Perhaps this potential of the erotic word is best sampled through Hot Living: Erotic Tales of Safer Sex (1985), a collection of gay erotica which Preston edited. Of this collection, Preston asserts in this lecture: “If [gay erotic authors] had worked to codify the sexual expression that we and others of our generation had experienced, it seemed only logical that we could also alter the code to show the ways that safe sex could be satisfying and hot” (18). This is essential; this is erotica as a literary practice.
Preston is said to have claimed the only difference between pornography and erotica is that one is delivered in a plain brown wrapper. Here, I disagree, and perhaps Preston would too, if he could see from the perspective of today. In an era when gay narratives are not necessarily gay anymore, I find a new imperative for rethinking the difference between erotica and porn, for there is a difference. This difference seems to be the point Preston made all along, but I think the passage of time has changed the meaning of the words. Preston argued for the social and aesthetic value of gay erotic fiction, which he termed pornography.

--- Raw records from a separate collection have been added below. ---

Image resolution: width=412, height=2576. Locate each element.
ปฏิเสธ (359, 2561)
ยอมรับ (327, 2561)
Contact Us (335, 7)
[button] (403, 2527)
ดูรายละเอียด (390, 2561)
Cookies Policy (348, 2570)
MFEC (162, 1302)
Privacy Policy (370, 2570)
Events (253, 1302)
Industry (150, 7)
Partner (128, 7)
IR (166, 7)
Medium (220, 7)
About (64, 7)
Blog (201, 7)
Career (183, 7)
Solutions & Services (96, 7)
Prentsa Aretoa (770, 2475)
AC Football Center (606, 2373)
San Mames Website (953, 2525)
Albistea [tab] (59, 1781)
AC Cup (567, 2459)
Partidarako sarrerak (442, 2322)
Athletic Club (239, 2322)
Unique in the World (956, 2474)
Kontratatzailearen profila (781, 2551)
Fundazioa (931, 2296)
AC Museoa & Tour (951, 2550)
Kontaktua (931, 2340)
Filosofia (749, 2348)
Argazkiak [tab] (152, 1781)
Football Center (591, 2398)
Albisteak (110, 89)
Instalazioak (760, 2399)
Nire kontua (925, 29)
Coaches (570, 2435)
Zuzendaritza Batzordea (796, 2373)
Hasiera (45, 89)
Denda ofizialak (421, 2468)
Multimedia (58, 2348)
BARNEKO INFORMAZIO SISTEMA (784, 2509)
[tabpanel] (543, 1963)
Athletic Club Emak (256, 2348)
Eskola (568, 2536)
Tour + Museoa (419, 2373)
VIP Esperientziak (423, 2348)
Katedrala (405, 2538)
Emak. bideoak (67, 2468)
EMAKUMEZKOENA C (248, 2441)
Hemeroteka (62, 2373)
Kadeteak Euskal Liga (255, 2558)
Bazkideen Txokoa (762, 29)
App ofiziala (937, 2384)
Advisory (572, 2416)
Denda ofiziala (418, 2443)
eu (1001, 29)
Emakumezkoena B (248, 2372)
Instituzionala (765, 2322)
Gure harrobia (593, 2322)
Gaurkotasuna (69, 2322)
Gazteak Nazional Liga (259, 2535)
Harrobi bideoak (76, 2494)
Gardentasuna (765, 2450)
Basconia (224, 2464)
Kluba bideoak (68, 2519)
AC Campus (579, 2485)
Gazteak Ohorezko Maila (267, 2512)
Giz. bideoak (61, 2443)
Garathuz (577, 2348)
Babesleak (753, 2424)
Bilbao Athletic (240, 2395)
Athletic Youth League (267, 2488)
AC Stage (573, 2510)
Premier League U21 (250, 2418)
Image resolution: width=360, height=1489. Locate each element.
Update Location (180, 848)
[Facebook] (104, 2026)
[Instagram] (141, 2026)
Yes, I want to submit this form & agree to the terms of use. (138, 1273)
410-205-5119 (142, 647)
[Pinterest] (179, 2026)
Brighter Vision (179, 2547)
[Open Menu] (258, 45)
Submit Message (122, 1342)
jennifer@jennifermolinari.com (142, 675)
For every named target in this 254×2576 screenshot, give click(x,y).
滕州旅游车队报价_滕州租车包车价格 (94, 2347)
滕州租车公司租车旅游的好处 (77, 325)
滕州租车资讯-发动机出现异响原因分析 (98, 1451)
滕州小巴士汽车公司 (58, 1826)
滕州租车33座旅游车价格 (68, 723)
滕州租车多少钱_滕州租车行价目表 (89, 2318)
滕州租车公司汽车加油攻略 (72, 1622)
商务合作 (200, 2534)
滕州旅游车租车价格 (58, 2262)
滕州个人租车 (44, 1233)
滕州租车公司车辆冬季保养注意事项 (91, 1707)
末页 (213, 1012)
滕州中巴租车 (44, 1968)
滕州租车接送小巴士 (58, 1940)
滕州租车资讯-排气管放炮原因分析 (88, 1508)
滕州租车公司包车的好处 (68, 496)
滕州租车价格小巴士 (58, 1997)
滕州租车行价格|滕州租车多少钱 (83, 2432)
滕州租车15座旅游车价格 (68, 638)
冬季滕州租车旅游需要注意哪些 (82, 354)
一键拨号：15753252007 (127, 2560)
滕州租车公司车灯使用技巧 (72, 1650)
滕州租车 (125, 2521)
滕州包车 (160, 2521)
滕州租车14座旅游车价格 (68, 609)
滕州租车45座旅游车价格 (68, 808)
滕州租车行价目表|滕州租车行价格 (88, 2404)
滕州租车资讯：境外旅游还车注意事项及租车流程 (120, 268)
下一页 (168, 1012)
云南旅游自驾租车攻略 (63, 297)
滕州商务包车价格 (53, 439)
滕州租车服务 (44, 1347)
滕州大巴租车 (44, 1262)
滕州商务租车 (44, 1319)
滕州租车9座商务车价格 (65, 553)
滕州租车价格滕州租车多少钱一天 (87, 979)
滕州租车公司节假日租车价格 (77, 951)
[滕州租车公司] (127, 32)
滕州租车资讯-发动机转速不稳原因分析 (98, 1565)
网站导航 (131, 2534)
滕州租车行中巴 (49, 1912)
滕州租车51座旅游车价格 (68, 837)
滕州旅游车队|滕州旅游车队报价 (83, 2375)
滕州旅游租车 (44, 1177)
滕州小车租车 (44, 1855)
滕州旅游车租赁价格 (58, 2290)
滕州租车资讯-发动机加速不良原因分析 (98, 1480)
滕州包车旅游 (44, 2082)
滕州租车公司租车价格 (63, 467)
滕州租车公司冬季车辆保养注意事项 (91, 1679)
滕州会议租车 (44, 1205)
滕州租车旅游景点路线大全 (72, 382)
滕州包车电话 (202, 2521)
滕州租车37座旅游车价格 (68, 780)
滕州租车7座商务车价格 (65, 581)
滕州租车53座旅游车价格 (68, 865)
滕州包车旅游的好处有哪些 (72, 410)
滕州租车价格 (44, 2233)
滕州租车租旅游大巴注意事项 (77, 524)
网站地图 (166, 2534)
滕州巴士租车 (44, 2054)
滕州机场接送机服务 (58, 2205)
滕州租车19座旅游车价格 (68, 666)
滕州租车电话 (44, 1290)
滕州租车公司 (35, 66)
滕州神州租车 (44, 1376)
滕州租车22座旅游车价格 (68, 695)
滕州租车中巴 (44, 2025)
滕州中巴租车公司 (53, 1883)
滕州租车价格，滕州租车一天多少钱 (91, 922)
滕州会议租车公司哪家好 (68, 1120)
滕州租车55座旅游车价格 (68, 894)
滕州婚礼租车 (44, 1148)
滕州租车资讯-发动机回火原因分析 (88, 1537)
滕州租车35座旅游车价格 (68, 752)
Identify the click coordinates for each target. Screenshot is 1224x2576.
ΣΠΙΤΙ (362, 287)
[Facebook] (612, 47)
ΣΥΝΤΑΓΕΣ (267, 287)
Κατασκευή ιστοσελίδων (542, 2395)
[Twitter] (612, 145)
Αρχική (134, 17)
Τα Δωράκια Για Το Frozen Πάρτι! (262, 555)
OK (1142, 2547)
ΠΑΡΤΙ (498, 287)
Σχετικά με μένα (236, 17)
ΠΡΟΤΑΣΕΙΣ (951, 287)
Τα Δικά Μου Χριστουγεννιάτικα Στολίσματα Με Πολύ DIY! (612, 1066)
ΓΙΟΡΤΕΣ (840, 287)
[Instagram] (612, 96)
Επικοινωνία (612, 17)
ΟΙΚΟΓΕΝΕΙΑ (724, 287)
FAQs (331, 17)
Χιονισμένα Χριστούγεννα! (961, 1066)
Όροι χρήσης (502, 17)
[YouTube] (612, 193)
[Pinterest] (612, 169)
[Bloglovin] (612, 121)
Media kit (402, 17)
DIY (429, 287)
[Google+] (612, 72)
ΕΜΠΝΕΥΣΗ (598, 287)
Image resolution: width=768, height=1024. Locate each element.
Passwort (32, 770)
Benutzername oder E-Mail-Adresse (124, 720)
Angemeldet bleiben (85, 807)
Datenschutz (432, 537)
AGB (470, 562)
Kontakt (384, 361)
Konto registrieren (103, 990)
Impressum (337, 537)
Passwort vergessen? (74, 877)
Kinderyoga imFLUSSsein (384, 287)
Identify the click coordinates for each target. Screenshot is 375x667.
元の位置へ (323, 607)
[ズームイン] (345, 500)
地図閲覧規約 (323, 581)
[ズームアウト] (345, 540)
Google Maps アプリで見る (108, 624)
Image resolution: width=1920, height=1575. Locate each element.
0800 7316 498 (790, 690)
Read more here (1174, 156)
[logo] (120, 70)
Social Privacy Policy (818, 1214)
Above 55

There is a difference in this between object and subject, meaning the difference between what others think and what you think yourself. On the point of the difference between erotica and pornography, I am most concerned with the latter. For, yes, I agree, when it comes to conservative fundamental forces, there is no nuance–it is all considered pornography. However, many to most of these people are hypocrites, and their evaluation of anything is not my care. Instead, with this point, I am concerned with the writer’s consciousness in taking up the erotic pen.
What Preston termed pornography might be better understood today as erotica, for while both pornography and erotica can be entertaining, the first is purely prurient where the second is enlightening and essential. This might be understood as the difference between the consumer and critical consumption of narratives, and within this difference, one might frame an erotic ethos. This is certainly something Preston tackles in his various discussions, and I look forward to tracing his thoughts on this topic.
This was my take away from Preston’s Harvard lecture, and its content felt as needfully important to me today as it was then. I recommend reading it for yourself.